Пива он не пил, а все водку, и тут стал шумен и схватил за грудь господина подмастерья Лежандра и стал трясти.

- Если ты не скажешь мне, зачем твой граф скупает воск, а я должен искать этот дуб, - я иду в приказ и, тысяча мать, скажу, что ты помогаешь делать штемпели для запрещенных денег, и не хочешь ли тогда supplice des batogues или du grand knout? 1

1 Наказание батогами или кнутовая казнь (франц.).

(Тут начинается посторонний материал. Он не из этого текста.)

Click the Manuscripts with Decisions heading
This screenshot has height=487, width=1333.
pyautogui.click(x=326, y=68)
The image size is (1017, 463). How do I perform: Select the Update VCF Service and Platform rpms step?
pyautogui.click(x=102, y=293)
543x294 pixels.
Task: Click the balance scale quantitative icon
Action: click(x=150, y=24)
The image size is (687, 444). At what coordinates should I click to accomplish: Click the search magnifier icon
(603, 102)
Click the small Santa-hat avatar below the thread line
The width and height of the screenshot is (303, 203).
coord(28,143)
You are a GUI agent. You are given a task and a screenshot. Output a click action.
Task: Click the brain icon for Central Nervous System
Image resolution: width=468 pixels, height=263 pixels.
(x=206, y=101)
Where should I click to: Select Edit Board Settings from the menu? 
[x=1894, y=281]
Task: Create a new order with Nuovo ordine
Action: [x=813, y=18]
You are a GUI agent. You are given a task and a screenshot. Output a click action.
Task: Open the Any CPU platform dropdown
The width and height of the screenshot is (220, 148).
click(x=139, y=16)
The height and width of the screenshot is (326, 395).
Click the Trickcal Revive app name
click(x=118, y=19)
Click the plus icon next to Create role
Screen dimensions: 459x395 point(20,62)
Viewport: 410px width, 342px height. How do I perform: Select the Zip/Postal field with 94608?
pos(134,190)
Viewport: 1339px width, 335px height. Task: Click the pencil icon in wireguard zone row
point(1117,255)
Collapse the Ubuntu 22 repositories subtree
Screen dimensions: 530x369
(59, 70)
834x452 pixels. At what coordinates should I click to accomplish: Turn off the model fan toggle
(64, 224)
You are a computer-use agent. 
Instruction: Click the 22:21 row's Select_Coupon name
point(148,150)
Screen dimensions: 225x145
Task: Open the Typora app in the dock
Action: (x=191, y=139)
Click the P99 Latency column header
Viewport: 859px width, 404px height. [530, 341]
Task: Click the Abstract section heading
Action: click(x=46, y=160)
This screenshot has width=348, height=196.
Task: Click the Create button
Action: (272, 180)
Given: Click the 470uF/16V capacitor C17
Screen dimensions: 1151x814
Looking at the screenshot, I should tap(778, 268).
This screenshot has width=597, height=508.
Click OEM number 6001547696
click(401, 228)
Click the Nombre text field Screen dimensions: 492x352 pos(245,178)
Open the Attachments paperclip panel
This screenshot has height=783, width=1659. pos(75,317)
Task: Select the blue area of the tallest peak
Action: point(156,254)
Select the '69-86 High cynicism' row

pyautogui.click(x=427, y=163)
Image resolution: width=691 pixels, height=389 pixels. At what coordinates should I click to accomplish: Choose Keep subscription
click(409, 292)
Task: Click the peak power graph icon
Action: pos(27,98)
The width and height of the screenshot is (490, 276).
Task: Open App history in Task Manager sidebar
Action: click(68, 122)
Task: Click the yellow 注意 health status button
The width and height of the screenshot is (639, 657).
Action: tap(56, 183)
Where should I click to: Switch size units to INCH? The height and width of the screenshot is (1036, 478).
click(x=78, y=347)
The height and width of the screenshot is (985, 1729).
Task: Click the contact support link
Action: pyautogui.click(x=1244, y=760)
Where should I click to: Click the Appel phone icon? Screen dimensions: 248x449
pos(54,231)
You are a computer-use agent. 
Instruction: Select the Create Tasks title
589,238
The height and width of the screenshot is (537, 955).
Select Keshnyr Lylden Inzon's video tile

Тогда господин подмастерье Лежандр стал смирен и сказал так:

- Воск для рук и ног, а дуб для торса.

И они помолчали, а Лебланк стал думать и смотреть на Лежандра, и долго думал, а подумав:

- Э, - сказал он тогда спокойно, - значит, наверху в самом деле собираются отправиться к родителям? Но беспокойся, я уже делал один такой торс.

Потом он утер усы и сказал:

- Меня все это не касается, я прямой человек и не люблю людей, когда они кривят. Я тебе дам бутылку флорентинского и пачку табаку брезиль, он лучше виргинского. Меня это не касается. Я заработаю еще тысячи три франков, и я уезжаю из этой страны. Пино такой же мастер, как я. Только он режет рокайли, а я все. И я режу на камне, что ты мог бы знать, если бы интересовался, а он только на дереве. А дуб такой действительно трудно найти.

Тут подмастерье, господин Лежандр, стал насвистывать и запел тонким голосом французскую песню, что он - ран-рон - нашел в лесу девицу и стал ее щекотать, все дальше и больше, а потом ее и совсем ран-рон, а господин Лебланк говорил о дереве сесафрас, которого в России нет, потом заплакал и произнес из оды Филиппа Депорта на прощанье с Польшей:

Adieu, pays d'un eternel adieu! 1

1 Прощай, страна вечного прощания! (франц.)

потому что в мыслях своих увидел, как заработал свои тысячи франков (и не три, а все пятнадцать) и как он уезжает в город Париж из этого болота. А что Польша, что Россия - было ему все равно.